Way back in the when, it was the custom of the Depratment to present certificates to its corps of slaves upon their reaching twenty-five years of meritorious service (they didn't always get it right, as I describe here). Once Human Resources was centralised, this practice ceased, presumably because the new, thrusting, go-getting 'People Function' (as it was re-named briefly, though nowhere briefly enough) thought that it was sufficiently incentivising that we be paid every month.
Wind forward a bit: it's February 2020, and about a hundred and fifty of us are coming up for redundancy as a result of our office being closed. We each had to have a one-to-one discussion with our line manager as to whether we intended transferring to Liverpool or Telford, or move equally laterally to a different part of the Civil Service forest, or simply to take the money and run.
During my chat with Julie, she mentioned that she was nominating me for an award. I was suitably flattered for a moment, before she told me that the 'award' was something called the 'Imperial Service Medal'. I instantly demurred because of that one word 'Imperial', regarding such a description as a pathetic joke (had it been called, say, the 'Public Service Medal', I would have had no problem with it). Nonetheless, Julie sent the nomination form off and that was that.
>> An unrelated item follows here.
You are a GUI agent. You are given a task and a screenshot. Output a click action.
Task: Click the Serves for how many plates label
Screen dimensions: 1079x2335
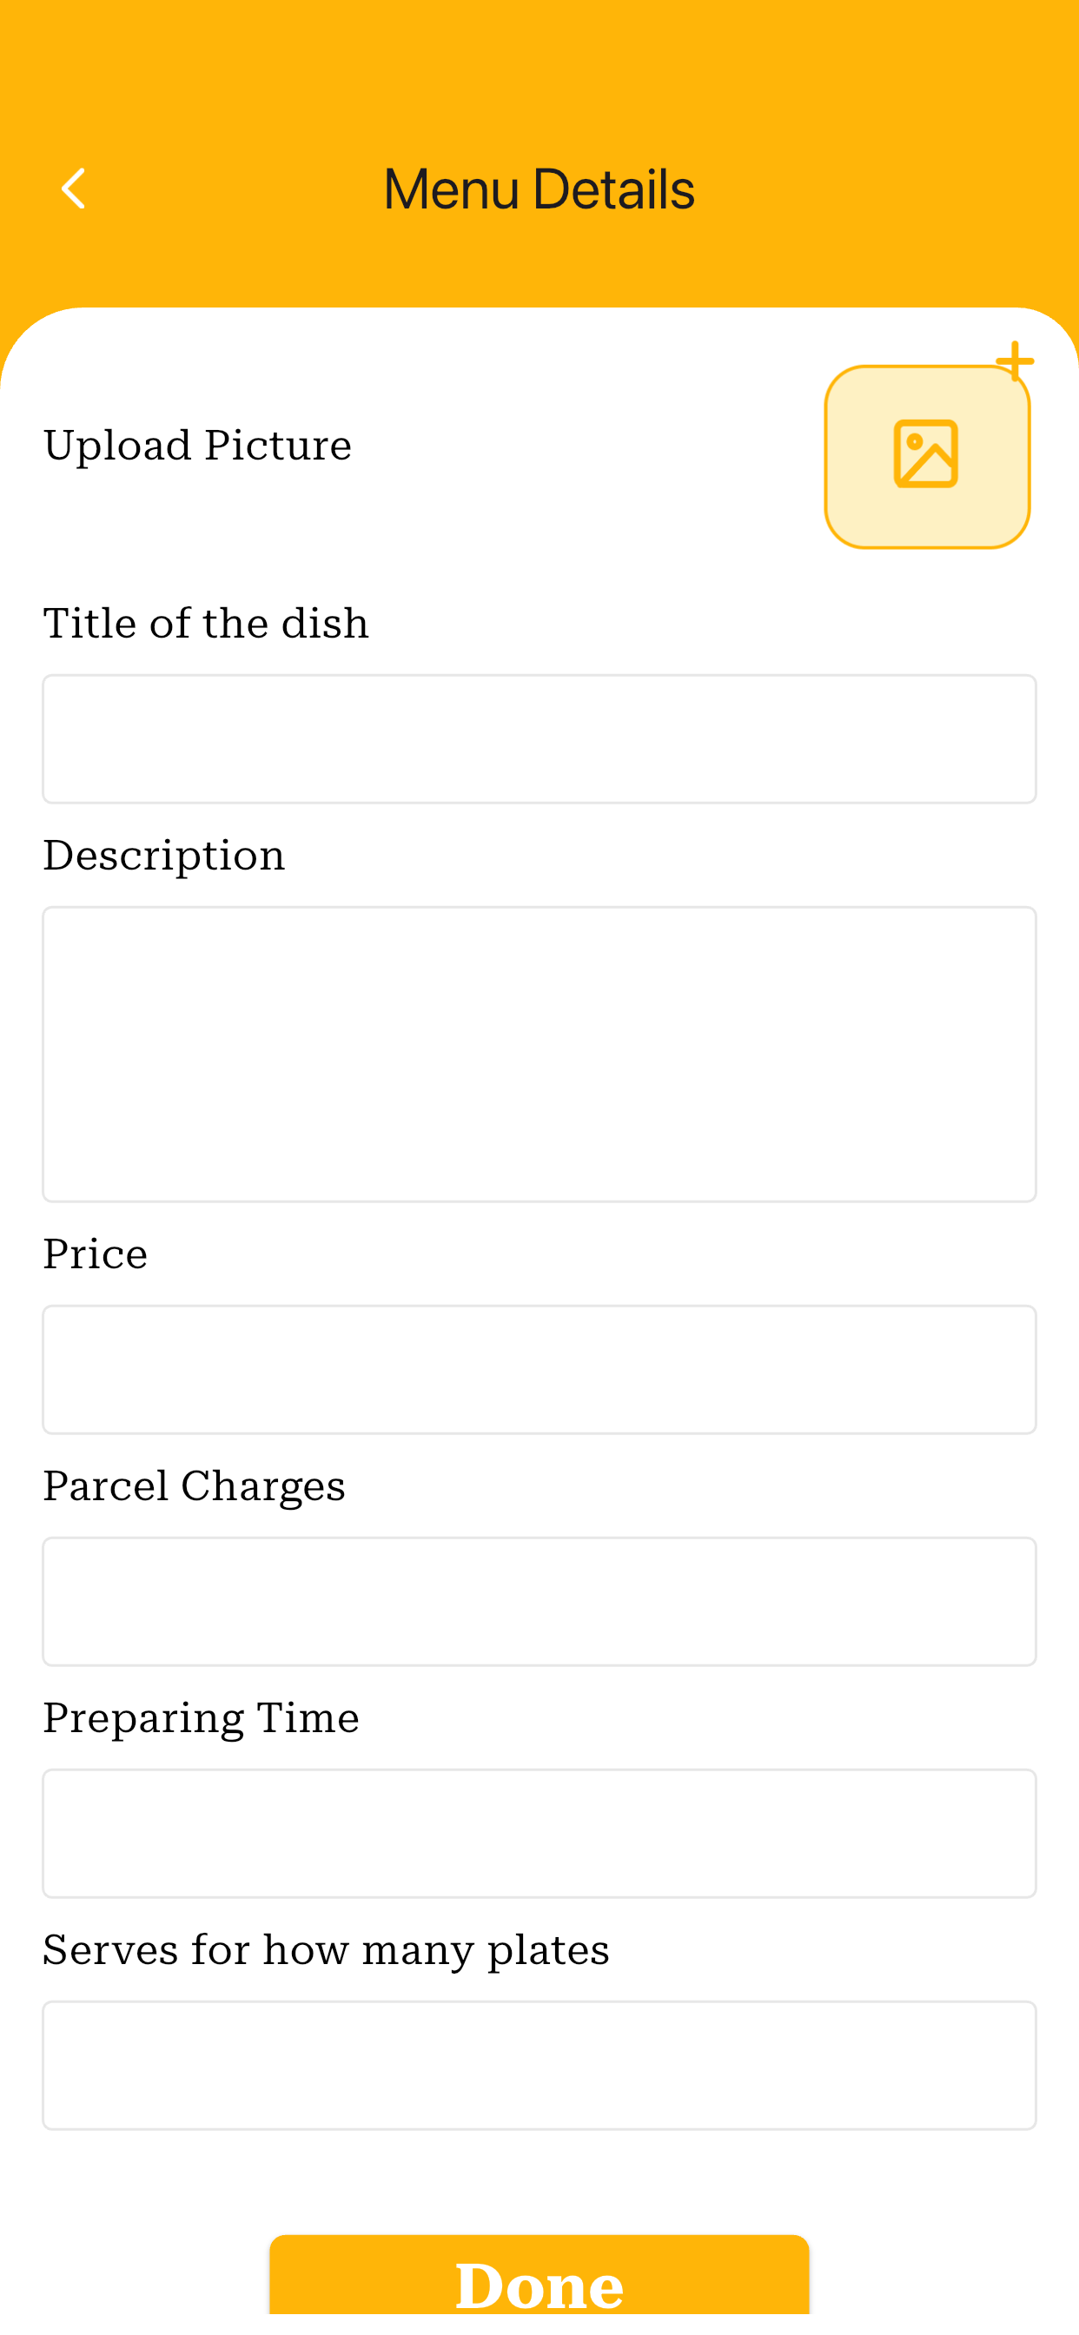(326, 1951)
Four and a half years then went by, as they tend to if you hang around a bit. My hope - when I thought about the thing at all, which comes under the heading of 'seldom' - was that they had either not approved the application, considering me to be have been too much of a subversive for such an accolade (which would have delighted me to the max, although my talent for disruption had long since been overtaken by that of the Depratment's senior management), or that they had forgotten altogether.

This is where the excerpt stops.